### Directions for this task:
The lines from the first line of the entries through the line containing "Task: Select 'Vàng" are to be repeated exactly, with both of those lines included.

-------- Supplied entries

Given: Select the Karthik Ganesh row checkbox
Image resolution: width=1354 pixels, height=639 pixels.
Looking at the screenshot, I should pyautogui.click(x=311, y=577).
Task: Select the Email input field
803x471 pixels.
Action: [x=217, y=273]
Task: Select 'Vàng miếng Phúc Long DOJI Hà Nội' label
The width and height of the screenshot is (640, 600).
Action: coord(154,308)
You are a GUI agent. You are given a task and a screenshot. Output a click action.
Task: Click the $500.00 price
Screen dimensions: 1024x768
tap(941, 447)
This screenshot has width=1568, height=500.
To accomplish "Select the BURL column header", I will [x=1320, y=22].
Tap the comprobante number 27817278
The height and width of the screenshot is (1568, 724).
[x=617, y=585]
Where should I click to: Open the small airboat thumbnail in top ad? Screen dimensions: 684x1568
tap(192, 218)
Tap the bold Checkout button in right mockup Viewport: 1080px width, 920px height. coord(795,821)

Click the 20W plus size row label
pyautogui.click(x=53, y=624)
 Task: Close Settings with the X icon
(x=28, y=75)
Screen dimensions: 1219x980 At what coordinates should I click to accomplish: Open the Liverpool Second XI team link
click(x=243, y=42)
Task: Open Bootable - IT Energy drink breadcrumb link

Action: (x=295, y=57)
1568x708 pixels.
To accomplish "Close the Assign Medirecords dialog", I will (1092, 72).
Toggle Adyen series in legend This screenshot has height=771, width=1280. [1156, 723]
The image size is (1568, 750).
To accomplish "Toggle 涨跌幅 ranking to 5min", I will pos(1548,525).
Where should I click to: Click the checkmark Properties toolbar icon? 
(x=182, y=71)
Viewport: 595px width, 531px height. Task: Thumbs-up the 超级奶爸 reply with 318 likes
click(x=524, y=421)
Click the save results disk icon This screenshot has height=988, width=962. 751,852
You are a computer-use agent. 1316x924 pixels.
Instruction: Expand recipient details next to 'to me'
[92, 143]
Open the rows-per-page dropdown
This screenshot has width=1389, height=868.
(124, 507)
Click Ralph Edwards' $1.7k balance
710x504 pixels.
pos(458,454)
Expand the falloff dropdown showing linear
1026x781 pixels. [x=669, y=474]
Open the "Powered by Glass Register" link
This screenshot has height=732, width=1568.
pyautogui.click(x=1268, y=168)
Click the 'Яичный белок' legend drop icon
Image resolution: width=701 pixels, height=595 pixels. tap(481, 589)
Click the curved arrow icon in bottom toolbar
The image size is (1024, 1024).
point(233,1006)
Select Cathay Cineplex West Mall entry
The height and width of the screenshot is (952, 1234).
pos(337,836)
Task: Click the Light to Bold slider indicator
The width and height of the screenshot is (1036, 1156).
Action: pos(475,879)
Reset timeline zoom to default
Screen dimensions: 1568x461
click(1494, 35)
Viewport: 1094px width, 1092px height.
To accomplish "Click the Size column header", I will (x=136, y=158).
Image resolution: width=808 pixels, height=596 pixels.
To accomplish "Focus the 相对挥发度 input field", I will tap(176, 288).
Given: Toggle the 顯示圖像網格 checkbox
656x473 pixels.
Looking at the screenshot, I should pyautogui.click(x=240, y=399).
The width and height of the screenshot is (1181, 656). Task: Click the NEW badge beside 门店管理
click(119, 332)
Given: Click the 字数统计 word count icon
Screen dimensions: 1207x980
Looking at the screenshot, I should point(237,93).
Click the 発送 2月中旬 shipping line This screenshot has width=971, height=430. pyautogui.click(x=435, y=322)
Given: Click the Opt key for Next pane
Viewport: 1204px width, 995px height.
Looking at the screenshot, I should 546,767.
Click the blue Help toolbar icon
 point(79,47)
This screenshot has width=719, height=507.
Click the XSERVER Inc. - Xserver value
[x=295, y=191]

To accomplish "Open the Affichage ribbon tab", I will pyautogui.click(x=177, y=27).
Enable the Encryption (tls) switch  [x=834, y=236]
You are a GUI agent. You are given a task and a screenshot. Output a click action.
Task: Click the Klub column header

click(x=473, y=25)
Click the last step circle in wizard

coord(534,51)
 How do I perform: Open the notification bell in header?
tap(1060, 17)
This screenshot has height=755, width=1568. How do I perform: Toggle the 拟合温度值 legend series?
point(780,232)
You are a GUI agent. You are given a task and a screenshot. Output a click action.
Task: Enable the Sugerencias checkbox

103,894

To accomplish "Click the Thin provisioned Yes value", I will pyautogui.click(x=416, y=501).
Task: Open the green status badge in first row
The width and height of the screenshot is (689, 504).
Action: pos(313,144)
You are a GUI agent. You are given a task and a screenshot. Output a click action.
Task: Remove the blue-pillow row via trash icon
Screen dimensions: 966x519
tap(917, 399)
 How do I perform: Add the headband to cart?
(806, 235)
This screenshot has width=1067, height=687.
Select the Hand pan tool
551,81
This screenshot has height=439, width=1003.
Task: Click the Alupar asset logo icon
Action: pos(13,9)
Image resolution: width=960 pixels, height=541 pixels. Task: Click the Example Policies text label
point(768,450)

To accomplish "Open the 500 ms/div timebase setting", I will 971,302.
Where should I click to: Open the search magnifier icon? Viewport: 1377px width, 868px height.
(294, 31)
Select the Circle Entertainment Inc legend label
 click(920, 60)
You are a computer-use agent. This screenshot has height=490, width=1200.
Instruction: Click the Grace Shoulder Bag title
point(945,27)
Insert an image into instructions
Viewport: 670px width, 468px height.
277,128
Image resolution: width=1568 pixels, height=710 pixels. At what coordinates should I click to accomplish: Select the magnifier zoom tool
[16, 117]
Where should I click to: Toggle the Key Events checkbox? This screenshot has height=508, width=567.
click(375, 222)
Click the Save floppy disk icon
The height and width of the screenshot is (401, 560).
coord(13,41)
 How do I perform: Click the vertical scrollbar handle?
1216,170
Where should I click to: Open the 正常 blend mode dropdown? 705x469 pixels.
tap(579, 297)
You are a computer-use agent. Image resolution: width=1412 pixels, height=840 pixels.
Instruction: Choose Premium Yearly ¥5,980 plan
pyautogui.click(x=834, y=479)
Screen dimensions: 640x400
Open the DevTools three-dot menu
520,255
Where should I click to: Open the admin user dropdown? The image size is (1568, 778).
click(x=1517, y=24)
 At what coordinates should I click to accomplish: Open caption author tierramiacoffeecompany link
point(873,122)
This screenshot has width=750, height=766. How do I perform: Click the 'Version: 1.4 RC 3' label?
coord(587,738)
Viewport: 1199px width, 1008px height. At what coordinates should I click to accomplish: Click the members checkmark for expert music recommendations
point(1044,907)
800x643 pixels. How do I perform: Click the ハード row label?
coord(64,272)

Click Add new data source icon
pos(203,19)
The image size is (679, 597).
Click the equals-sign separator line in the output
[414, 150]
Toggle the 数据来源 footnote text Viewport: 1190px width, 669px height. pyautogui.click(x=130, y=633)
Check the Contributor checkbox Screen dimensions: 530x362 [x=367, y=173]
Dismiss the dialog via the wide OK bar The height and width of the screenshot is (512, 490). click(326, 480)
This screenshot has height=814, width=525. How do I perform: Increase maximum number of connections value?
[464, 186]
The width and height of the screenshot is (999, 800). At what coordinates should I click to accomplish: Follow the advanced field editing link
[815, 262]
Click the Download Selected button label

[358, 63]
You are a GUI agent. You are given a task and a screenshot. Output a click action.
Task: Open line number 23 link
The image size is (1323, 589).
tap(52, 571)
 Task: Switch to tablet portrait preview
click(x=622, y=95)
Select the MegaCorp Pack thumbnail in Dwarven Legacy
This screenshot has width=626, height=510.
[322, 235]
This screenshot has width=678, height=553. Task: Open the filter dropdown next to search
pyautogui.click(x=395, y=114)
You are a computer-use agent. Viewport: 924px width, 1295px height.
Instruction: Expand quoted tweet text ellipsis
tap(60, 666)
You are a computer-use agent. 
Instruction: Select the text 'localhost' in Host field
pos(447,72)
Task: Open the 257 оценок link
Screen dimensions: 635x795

----------------

### Solved problem:
Given: Select the Karthik Ganesh row checkbox
Image resolution: width=1354 pixels, height=639 pixels.
Looking at the screenshot, I should pyautogui.click(x=311, y=577).
Task: Select the Email input field
803x471 pixels.
Action: [x=217, y=273]
Task: Select 'Vàng miếng Phúc Long DOJI Hà Nội' label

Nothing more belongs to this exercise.